Abstract

The paper is focused on the issues of using direct oral anticoagulants (DOACs) in the subgroups of patients with specific characteristics. The current data on the effects of DOACs in such patients during anticoagulant therapy aimed at prevention of thromboembolic complications in both patients with atrial fibrillation (AF) and venous thromboembolic complications (VTECs) are provided. Insufficient knowledge of the DOAC effects in such populations of patients, i.e. in very old people, people with kidney disease and obese patients, that results from the small number of patients with similar characteristics included in the large-scale randomized clinical trials, is noted. The paper discusses the pharmacological features of using DOACs in patients with the listed above characteristics and possible changes in clinical efficacy and safety of DOACs used in clinical practice separately.

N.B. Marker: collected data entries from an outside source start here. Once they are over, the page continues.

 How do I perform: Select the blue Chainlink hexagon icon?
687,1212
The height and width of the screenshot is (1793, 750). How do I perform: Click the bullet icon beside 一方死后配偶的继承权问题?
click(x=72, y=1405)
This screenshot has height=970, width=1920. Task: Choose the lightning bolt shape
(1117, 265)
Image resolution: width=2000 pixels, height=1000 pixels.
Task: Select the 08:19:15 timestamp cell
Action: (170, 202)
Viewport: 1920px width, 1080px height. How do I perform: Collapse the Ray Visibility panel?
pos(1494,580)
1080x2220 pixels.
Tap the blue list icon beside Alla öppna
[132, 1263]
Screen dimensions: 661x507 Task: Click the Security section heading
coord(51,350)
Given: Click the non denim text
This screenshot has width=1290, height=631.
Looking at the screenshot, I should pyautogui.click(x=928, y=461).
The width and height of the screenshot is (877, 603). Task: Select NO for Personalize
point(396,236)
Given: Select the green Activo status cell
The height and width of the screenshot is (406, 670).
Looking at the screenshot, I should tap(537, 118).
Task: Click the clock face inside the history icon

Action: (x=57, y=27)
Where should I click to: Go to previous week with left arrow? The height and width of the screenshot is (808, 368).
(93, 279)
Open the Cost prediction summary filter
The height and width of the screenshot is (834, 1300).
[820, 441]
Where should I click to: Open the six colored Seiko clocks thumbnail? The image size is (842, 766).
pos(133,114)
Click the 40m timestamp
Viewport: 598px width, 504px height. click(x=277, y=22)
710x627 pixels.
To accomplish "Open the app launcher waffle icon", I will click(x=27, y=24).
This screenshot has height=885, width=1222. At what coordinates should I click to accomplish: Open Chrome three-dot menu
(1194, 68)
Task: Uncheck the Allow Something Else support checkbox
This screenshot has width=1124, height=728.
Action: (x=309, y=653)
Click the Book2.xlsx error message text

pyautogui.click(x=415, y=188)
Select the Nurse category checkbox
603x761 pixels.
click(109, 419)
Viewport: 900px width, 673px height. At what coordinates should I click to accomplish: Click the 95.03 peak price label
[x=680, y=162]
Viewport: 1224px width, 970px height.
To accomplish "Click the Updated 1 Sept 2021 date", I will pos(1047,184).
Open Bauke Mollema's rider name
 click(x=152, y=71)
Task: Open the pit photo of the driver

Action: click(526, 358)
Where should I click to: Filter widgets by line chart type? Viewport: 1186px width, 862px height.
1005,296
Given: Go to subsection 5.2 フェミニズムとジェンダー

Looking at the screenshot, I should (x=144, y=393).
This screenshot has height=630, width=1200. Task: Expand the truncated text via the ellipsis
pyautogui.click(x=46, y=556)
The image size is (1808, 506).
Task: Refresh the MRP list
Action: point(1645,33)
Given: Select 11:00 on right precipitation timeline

The data on three DOACs available in Russia, apixaban, rivaroxaban and dabigatran, are provided. The data of the clinical trial analysis provided in the paper make it possible to generally assume the appropriateness of using DOACs for treatment and prevention of VTECs in patients with pronounced obesity, as well as the advantages of apixaban over other DOACs in patients with AF and concomitant obesity. The issues of using DOACs in patients with kidney disease are considered. The scarcity of evidence-based information about patients with pronounced kidney dysfunction is noted. The provided data on the effects of DOACs in very old people show the advantages of taking apixaban in this population of patients with AF, based primarily on safety indicators.